Albus heeft niets in de gaten. Die slikt de excuses en smoesjes van zijn nicht als Ketelkoek.
Maar hij niet. Hij is een Zwadderaar in Salazars naam; hij herkent de tekens!
Met ingehouden adem staat Roos Wemel achter het standbeeld van Stinkadorus de Slungelige met het gevoel dat iedereen in de nabijgelegen gangen haar wild kloppende hart kan horen. Zeker de onbekende die haar naar de zevende verdieping verdreven heeft. Wie het is, weet ze niet maar sinds een paar dagen merkt ze dat ze gevolgd wordt als ze ongemerkt probeert weg te glippen.
Ze vermoedt dat het James is of anders haar broertje Hugo en ze wil absoluut niet dat haar familie weet waar ze mee bezig is. Voorlopig nog niet in ieder geval.
Vandaar dat ze nu hier staat te wachten; om te ontdekken wie van de twee het is. En als hij niet stopt met dat vervelende gedoe dan is een uil naar oma Molly met een subtiel berichtje vast voldoende!
Gespannen luistert ze en als ze na een paar minuten zacht geschuifel hoort, gluurt ze voorzichtig over de schouder van Stinkadorus. Zodra ze ziet wie er de gang in loopt, valt haar mond open.
Scorpius Malfidus!
Hij staat midden in de gang stil en kijkt fronsend om zich heen. Vlug duikt ze weg en haar verbazing wordt vervangen door ergernis.
Die vervelende Zwadderaar! Ik had het kunnen weten.
Albus mag dan een stuk beter met Scorp – zoals hij hem noemt – overweg kunnen sinds professor Lubbermans hen samen heeft laten werken aan een project over Boomtrul-etende planten in hun vierde jaar maar Roos heeft nog steeds haar bedenkingen.
De blonde klassenoudste kan haar de laatste tijd af en toe zo vreemd aankijken alsof hij iets weet van haar geheime project. Albus is veel makkelijker om de tuin te leiden.
Als Scorpius zich uiteindelijk omdraait en terugloopt, wacht ze nog vijf minuten voor ze zich in de gang waagt. Ze baalt er van dat de avond inmiddels al half voorbij is.
Telkens achterom kijkend, neemt ze een sluiproute terug naar de vijfde verdieping om daar aan het eind van de gang een leeg lokaal binnen te glippen.
Als ze tegen de binnenkant van de deur leunt, zucht ze opgelucht.
"Hé Scorpius, heb jij je werkstuk voor Gedaanteverwisseling al af?"
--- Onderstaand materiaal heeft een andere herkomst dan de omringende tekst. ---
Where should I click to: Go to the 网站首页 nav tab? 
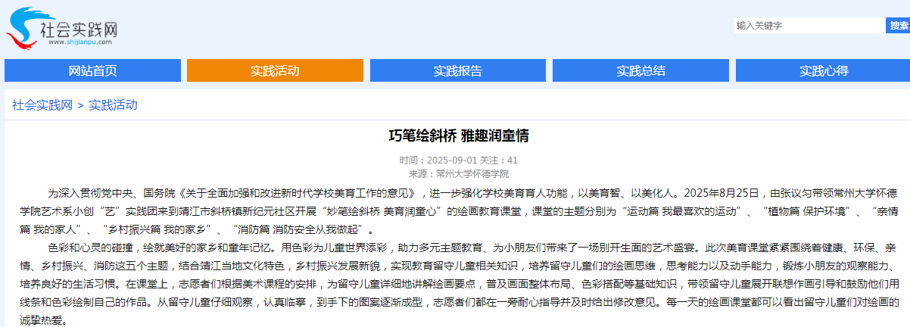tap(92, 70)
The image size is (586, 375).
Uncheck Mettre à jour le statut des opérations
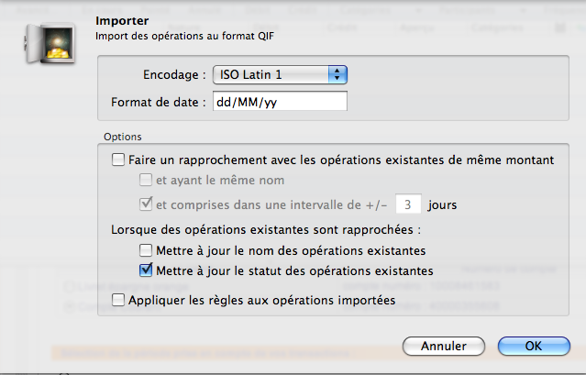pyautogui.click(x=146, y=270)
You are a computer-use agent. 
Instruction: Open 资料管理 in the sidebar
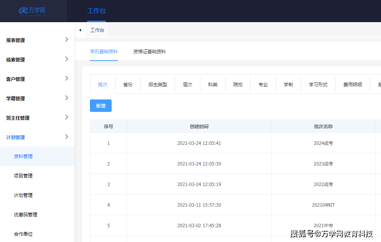pyautogui.click(x=23, y=157)
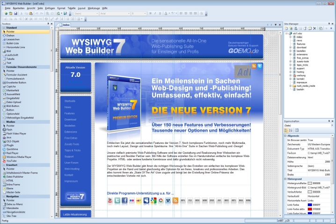Select the Horizontale Linie tool
The image size is (336, 224).
click(16, 47)
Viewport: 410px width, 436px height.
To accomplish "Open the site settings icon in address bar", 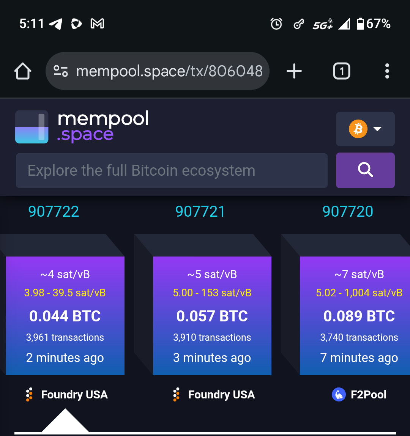I will [x=61, y=71].
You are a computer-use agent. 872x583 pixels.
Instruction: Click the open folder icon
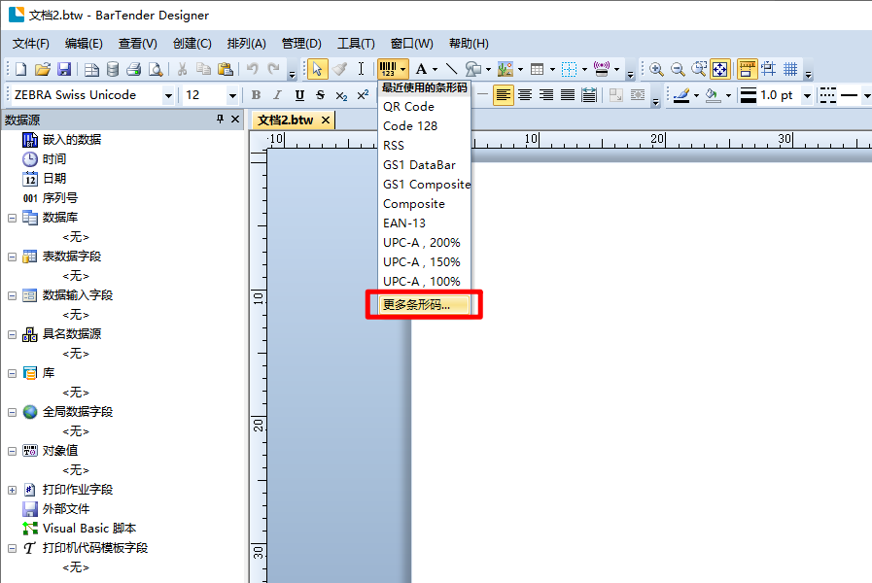pyautogui.click(x=43, y=69)
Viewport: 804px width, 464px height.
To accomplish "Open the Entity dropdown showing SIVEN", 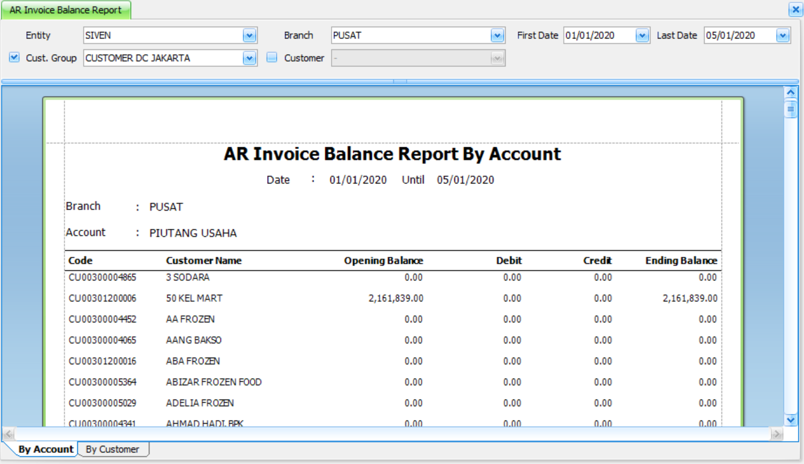I will [250, 36].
Scorpius knikt en grist nog een stuk toast van de schaal.
"Mag ik het even inzien?"
David Noot kijkt hem vragend aan.
"Wat heb je er voor over?" reageert Scorpius automatisch. Voor niets mag dan de zon opgaan maar daar blijft het in Zwadderich ook bij.
"Een half pond karamel van Zacharinus?" onderhandelt David.
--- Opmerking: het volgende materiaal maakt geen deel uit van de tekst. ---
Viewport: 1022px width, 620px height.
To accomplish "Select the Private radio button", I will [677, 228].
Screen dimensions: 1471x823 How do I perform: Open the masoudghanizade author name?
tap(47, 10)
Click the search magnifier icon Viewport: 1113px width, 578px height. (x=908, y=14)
"Een pond! Ik heb tien centimeter meer dan opgegeven was," eist Scorpius en als David knikt, haalt hij het werkstuk uit zijn tas om het aan zijn klasgenoot te geven.
Als Scorpius' blik op de tafel van Ravenklauw belandt, beantwoordt hij het hoofdschudden van een lachende Albus met een grote grijns. Zijn ogen glijden over de andere zesdejaars Ravenklauwen en ontmoeten die van Roos Wemel. De blik die ze hem toewerpt, kan alleen maar als 'vuil' bestempeld worden.
Hij kijkt haar met opgetrokken wenkbrauwen aan maar ze negeert hem en draait zich opzij om iets tegen Albus te zeggen.
Hij neemt een slok pompoensap en besluit om er die avond eindelijk achter te komen wat Wemel in haar schild voert.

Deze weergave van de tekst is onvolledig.